Posté par 24ss le 28 janvier 2009

Comment câbler à la maison    
1ère partie : le matériel

Préambule :

Le matériel dépend du prix que l'on est prêt à consacrer à l'opération et de la nature (volant ou fixe) du câblage que l'on compte réaliser.

 

Après avoir opté pour le coaxial en 1994 parce que c'était ce qu'il y avait de moins cher à mettre en oeuvre (pas besoin de concentrateur (hub), j'ai agrandi avec un hub en 1999 contraint et forcé par l'arrivée d'un modem-câble à la maison, pour l'accès internet. Rapidement, j'ai converti les machines les plus proches au RJ-45, ce qui ne m'a coûté que le câble car toutes mes anciennes cartes réseaux étaient des cartes duo (BNC/RJ-45) ou combo (AUI/BNC/RJ-45). En effet la fragilité du coaxial (essentiellement à cause des raccordements sertis) finissait par me donner de l'urticaire chaque fois qu'il fallait pourchasser la panne à travers le bureau et les chambres équipées.

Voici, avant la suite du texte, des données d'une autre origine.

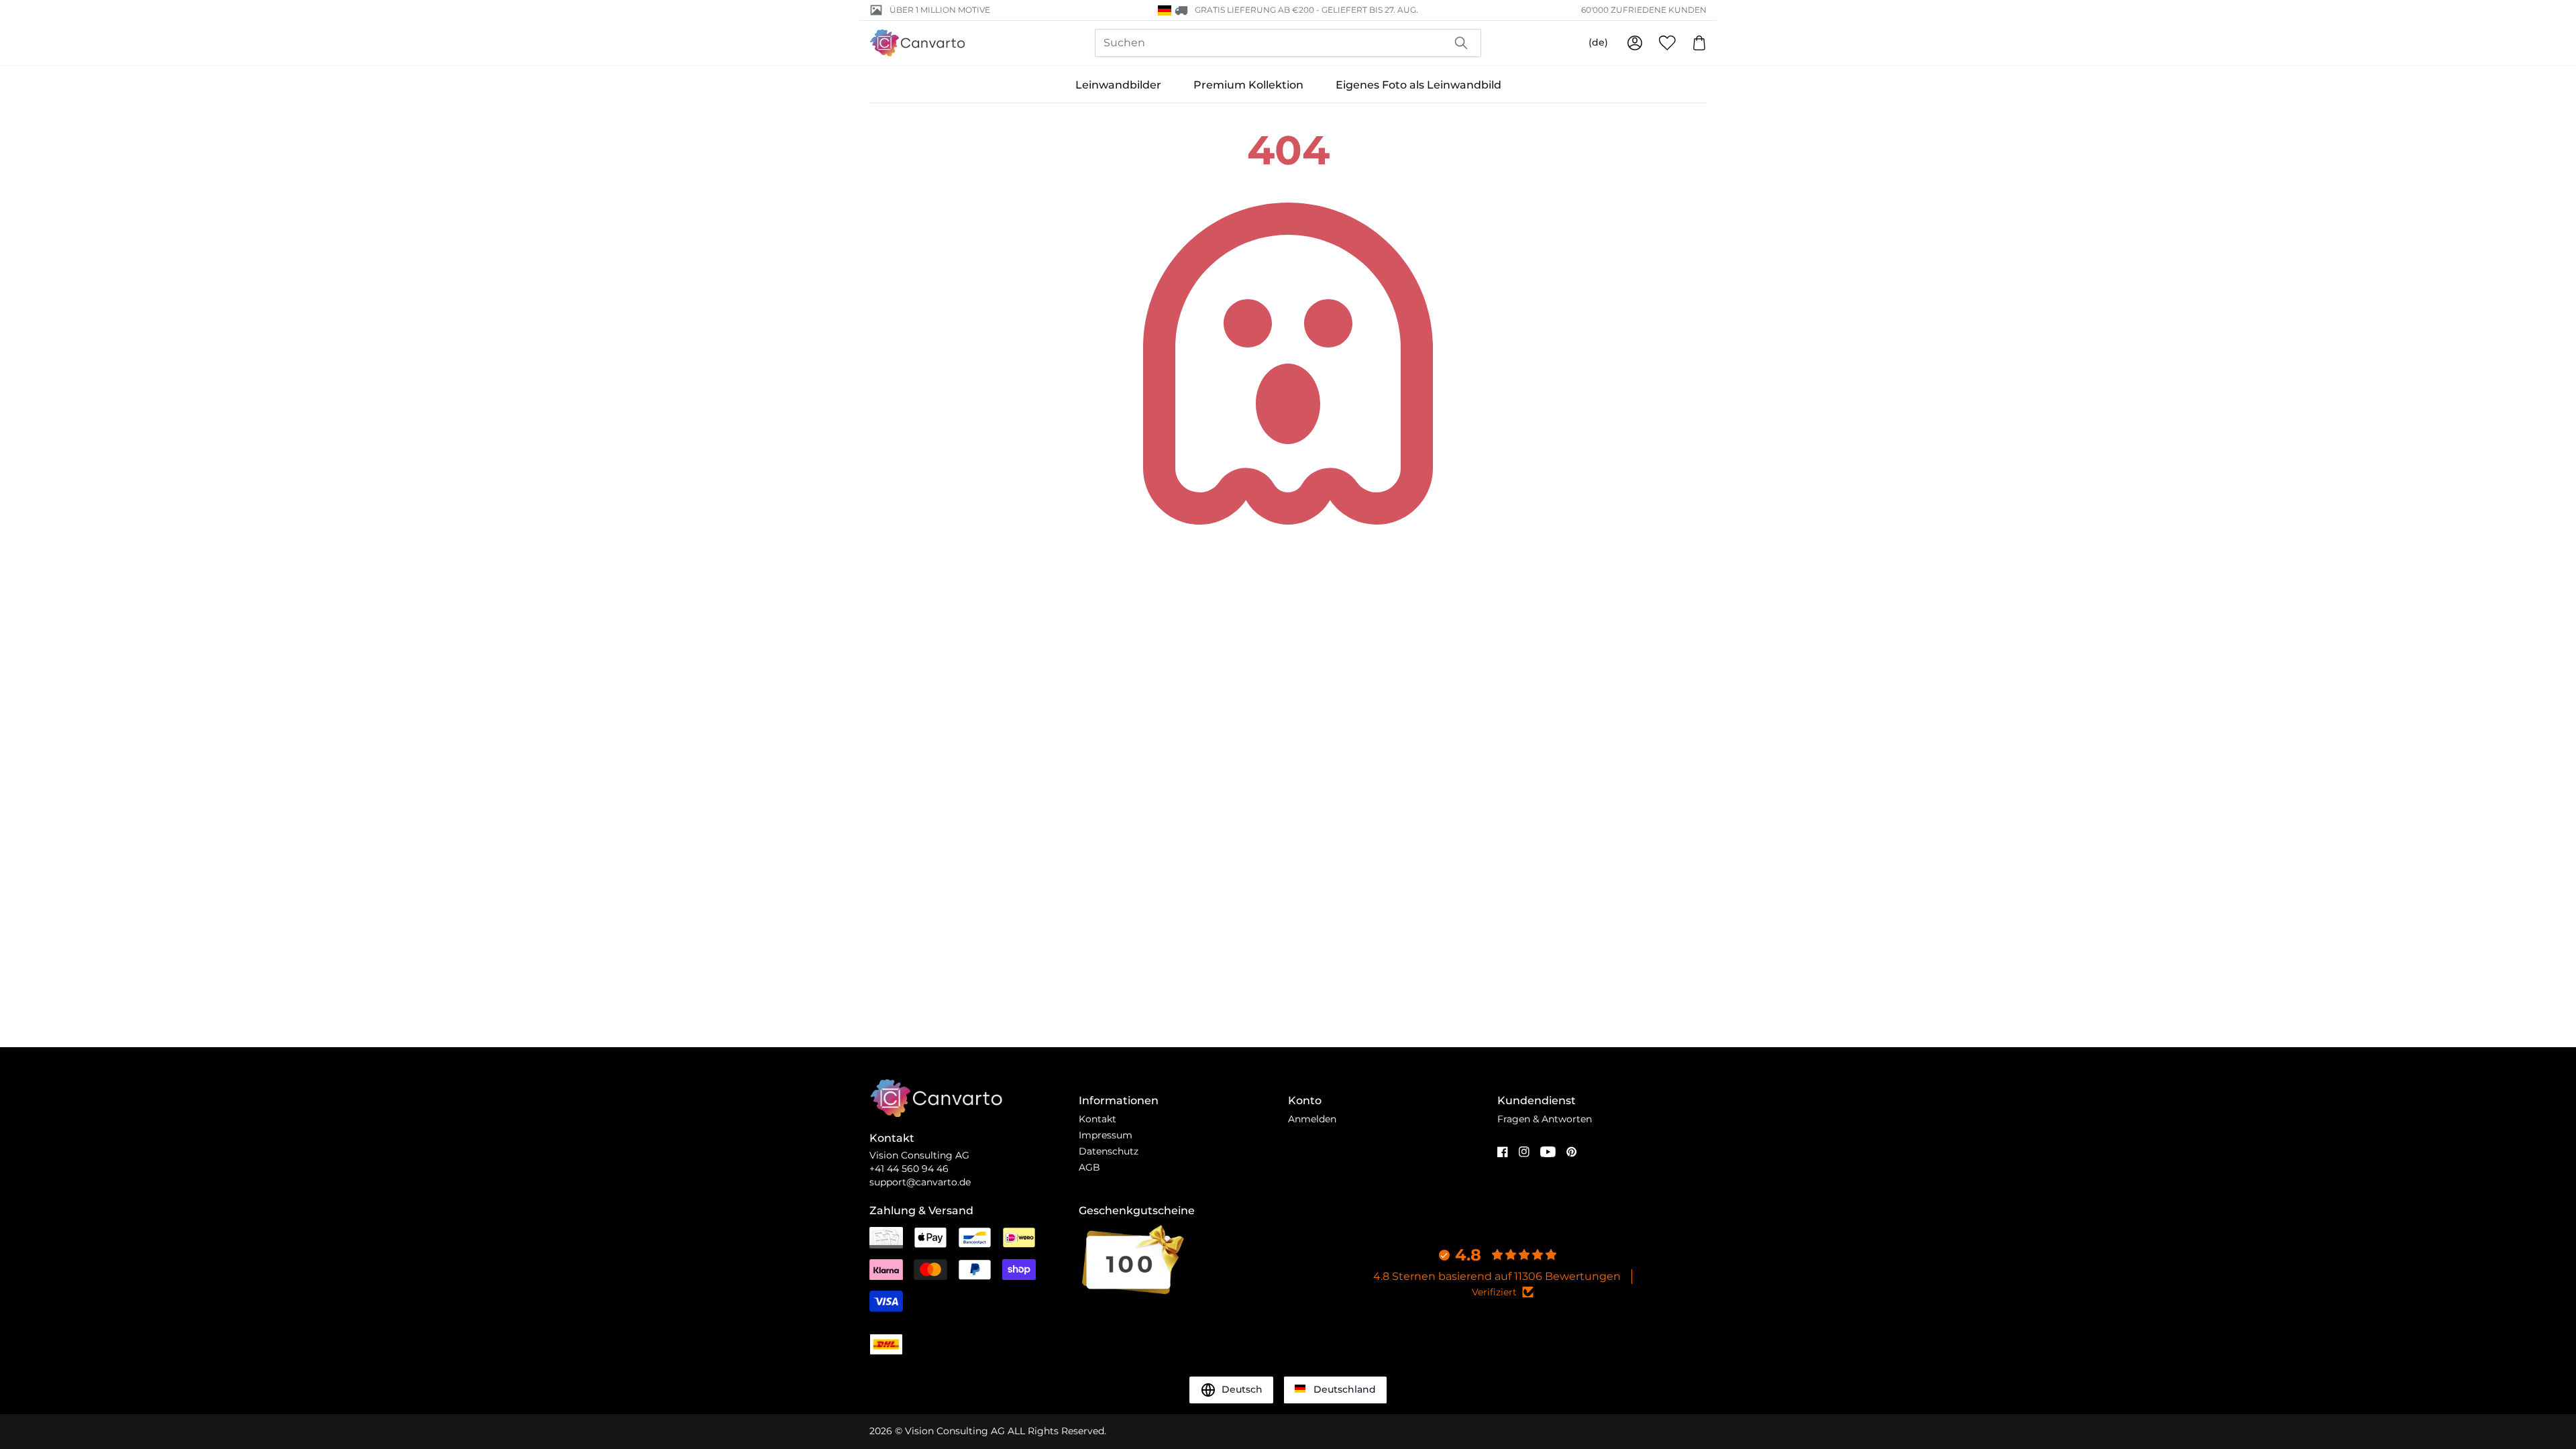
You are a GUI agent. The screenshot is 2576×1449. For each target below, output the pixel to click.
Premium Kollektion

Maintenant, j'en ai assez de me prendre les pieds dans les fils qui traînent partout (photo ci-contre) et j'ai donc décidé de câbler ma maison, le plus proprement possible

Evidemment, il existe tout un tas de situations intermédiaires entre les fils qui traînent partout et le câblage radical de la maison. Mettons simplement cela sur le compte de l'âge. De toute façon, ma maison est un vrai fatras et le restera toujours. Disons que, à partir de maintenant, le réseau n'y sera pour rien.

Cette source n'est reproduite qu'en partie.